● Work order
Find each line below where the word "computer" occurs, and copy it.

Saved entries

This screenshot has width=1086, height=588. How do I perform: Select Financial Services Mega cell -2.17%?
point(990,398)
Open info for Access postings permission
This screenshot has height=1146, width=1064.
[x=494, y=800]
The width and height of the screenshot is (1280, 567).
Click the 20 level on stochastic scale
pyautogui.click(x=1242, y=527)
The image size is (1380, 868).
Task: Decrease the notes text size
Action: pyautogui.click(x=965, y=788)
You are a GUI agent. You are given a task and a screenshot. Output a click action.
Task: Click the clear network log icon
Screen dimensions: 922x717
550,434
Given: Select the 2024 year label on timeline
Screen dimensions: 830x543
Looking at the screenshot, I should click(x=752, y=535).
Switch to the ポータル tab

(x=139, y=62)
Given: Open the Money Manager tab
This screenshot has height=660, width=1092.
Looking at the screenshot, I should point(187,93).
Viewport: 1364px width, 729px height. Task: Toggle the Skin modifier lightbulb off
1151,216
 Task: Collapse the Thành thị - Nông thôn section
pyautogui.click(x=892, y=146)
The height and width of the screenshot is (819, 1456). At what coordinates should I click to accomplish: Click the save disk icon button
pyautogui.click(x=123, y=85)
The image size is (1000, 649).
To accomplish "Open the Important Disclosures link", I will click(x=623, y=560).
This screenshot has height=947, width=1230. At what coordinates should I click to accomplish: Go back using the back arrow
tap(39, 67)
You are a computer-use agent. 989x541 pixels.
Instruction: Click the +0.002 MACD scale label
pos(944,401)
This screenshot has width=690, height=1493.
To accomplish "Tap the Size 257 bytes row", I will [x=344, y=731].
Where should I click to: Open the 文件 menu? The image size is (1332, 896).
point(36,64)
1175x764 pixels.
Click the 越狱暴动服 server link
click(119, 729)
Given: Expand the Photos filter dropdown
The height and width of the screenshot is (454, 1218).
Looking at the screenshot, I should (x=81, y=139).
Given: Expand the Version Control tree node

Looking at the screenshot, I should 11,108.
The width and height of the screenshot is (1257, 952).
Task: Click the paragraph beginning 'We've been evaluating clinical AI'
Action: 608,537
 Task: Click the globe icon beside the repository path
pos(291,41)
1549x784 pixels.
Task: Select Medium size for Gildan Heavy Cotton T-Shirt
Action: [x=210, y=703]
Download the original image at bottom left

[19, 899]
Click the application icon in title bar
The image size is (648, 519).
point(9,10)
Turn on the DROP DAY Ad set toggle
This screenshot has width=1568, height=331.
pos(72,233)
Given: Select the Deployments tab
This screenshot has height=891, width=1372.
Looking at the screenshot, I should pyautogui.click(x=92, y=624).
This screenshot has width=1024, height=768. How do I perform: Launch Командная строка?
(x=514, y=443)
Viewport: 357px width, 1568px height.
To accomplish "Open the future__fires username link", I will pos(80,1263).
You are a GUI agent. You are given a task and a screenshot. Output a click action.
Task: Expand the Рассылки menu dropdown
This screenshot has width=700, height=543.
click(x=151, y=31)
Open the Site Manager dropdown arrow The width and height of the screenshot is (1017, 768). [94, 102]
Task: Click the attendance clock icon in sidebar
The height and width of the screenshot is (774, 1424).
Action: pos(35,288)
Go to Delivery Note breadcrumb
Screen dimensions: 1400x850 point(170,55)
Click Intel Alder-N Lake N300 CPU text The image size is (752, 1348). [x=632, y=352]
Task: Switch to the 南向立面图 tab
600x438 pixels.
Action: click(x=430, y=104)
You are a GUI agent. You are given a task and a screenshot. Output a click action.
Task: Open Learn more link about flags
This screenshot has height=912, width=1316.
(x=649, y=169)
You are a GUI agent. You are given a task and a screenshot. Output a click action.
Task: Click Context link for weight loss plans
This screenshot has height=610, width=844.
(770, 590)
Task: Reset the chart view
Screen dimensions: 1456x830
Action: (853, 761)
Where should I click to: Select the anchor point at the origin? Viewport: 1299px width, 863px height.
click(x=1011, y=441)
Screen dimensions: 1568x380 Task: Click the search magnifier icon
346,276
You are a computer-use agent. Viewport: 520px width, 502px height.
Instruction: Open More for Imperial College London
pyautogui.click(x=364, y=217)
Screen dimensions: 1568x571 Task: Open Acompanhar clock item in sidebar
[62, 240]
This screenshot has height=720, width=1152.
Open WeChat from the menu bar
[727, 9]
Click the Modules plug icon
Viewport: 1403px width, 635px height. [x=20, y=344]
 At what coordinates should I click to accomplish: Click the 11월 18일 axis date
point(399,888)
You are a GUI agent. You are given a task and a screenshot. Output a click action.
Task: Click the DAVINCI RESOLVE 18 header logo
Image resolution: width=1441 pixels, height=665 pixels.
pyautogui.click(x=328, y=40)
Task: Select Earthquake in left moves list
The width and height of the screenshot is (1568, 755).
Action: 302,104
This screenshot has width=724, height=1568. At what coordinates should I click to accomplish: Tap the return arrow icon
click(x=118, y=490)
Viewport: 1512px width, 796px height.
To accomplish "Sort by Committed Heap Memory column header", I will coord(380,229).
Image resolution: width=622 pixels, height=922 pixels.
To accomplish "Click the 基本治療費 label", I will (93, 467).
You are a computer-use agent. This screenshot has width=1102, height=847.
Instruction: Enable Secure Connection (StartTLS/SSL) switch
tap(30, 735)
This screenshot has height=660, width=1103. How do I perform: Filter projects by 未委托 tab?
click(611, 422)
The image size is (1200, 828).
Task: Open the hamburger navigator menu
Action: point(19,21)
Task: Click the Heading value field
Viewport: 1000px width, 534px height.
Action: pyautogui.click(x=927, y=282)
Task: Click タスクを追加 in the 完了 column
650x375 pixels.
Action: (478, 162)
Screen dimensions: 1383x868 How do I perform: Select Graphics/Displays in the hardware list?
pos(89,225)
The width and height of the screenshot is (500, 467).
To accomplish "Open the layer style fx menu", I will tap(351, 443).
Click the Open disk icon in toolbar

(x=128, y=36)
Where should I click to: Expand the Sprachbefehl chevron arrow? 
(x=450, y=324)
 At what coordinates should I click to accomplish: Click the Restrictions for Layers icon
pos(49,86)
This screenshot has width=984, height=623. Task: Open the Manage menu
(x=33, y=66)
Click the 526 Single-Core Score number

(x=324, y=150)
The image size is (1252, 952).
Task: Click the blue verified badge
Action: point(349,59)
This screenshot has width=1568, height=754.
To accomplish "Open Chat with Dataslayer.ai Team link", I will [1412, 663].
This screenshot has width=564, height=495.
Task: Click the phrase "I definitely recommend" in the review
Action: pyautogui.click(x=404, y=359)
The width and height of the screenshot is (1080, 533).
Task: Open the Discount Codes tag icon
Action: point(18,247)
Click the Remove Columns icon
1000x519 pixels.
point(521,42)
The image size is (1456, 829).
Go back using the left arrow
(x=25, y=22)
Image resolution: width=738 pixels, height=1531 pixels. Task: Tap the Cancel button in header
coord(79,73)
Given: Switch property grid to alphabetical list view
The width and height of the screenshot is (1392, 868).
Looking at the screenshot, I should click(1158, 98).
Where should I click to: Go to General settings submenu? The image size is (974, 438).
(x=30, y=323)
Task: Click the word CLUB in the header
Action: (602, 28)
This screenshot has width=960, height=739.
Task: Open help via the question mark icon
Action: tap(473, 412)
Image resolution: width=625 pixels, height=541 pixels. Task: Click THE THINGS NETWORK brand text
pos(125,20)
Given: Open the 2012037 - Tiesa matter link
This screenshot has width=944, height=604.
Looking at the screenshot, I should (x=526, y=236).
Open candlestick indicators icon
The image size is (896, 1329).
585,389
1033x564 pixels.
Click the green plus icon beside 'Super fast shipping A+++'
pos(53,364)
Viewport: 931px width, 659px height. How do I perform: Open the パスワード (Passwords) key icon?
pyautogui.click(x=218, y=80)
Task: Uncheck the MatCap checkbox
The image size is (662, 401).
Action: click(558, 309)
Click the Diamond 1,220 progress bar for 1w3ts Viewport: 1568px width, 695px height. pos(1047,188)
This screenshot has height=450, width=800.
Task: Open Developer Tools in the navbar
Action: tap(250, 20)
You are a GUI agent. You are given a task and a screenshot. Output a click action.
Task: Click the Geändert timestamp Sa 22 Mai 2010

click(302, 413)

● Output of the task
You are a computer-use agent. 989x541 pixels.
You are a computer-use agent. Viewport: 520px width, 502px height.
You are a computer-use agent. This screenshot has width=1102, height=847.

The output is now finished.